Umbilical Resection in Foals

Short‐term survival of foals undergoing surgical excision of umbilical remnants is favorable, but the procedure can be adversely affected by concurrent septic arthritis and/or physitis.

Failure of passive transfer and longer anesthesia times were associated with increased odds for post‐operative complications in foals undergoing umbilical remnant resection. iStock/Dan Brandenburg

This study from the Marion duPont Scott Equine Medical Center aimed to identify risk factors associated with post‐operative complications in foals undergoing umbilical remnant resection and to report the short‐term outcomes.

The article is titled, “Short‐term outcome and risk factors for post‐operative complications following umbilical resection in 82 foals (2004–2016).” It was published in the Equine Veterinary Journal. The authors of this study were L. Reig Cordina, S.R. Were and J.A. Brown.

Foals that underwent umbilical remnant resection to treat infection, patent urachus or a combination of the two between 2004 and 2016 were included in the study. A total of 82 foals met the inclusion criteria with a mean age of 13 days at the time of surgery. Forty‐two foals (51.2%) underwent surgery due to infection, 20 (24.4%) due to patent urachus and 20 (24.4%) had both. Concurrent diseases were present in 50 foals (60.6%) prior to surgery, 20 of which had multiple concurrent conditions, with diarrhea (n = 19) and septic arthritis and/or physitis (n = 19) being the most common.

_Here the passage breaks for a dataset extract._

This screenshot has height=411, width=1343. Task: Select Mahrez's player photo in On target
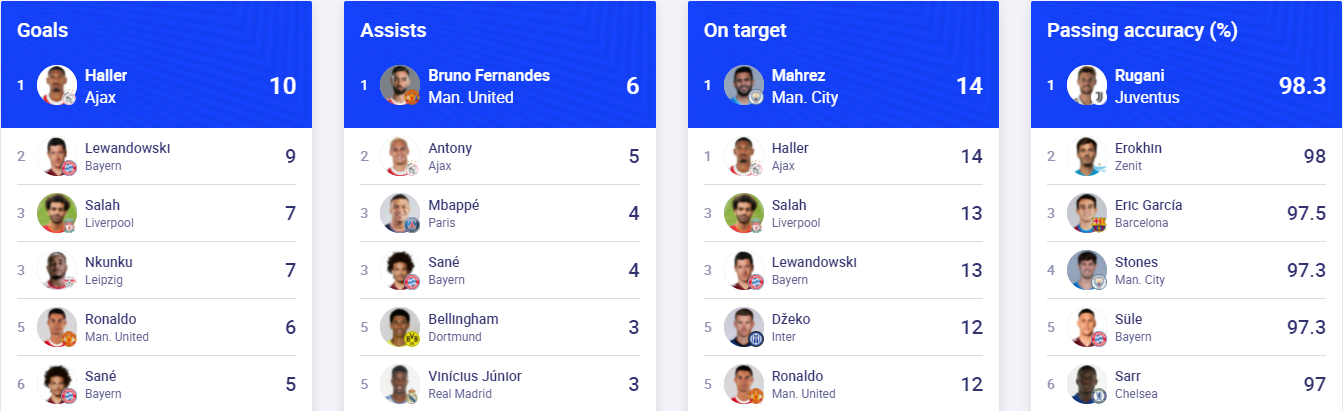pyautogui.click(x=744, y=85)
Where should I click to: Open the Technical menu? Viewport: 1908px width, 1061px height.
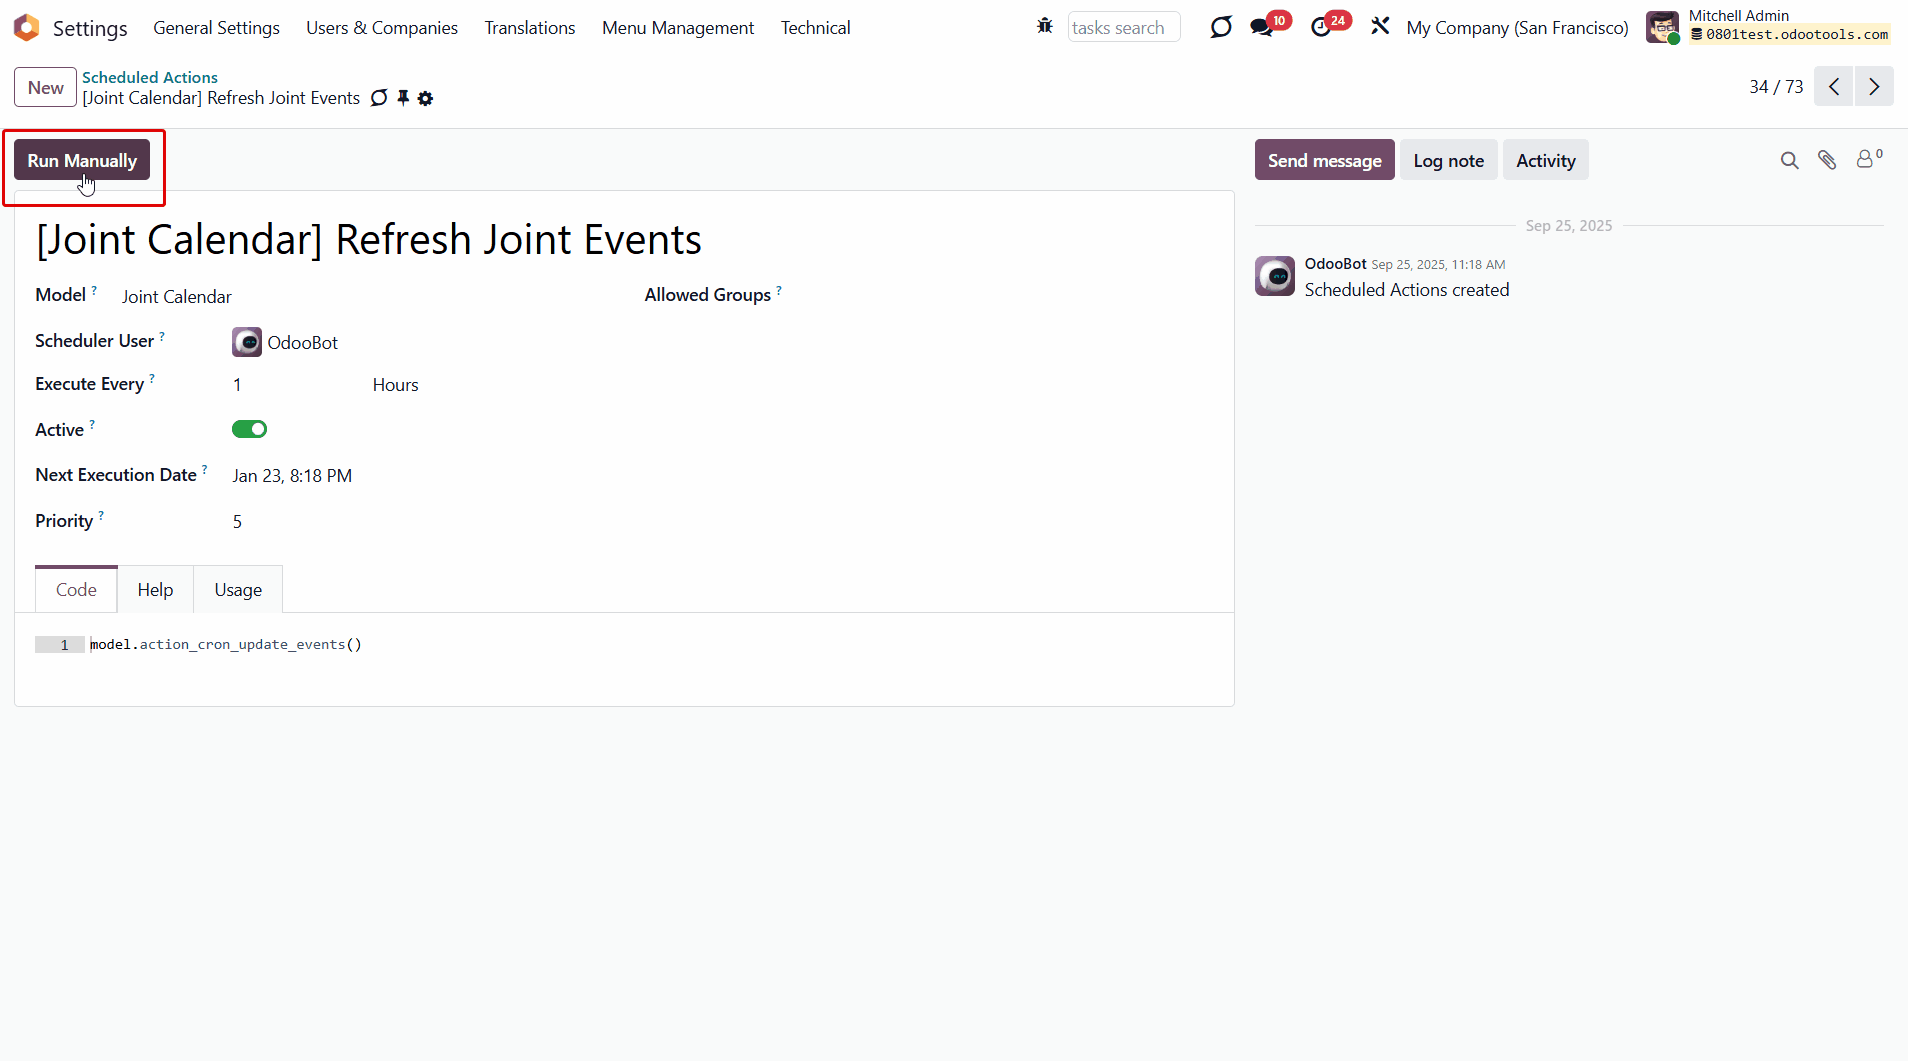click(815, 28)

Seventy‐three (89%) foals survived to discharge. Concurrent septic arthritis and/or physitis were the only predictors of non-survival. Thirty‐two foals (39%) had post‐operative complications, with anesthesia time and failure of passive transfer (FPT) being significant risk factors.

Bottom line: Failure of passive transfer and longer anesthesia times were associated with increased odds for post‐operative complications. Short‐term survival of foals undergoing surgical excision of umbilical remnants is favorable, but the procedure can be adversely affected by concurrent septic arthritis and/or physitis.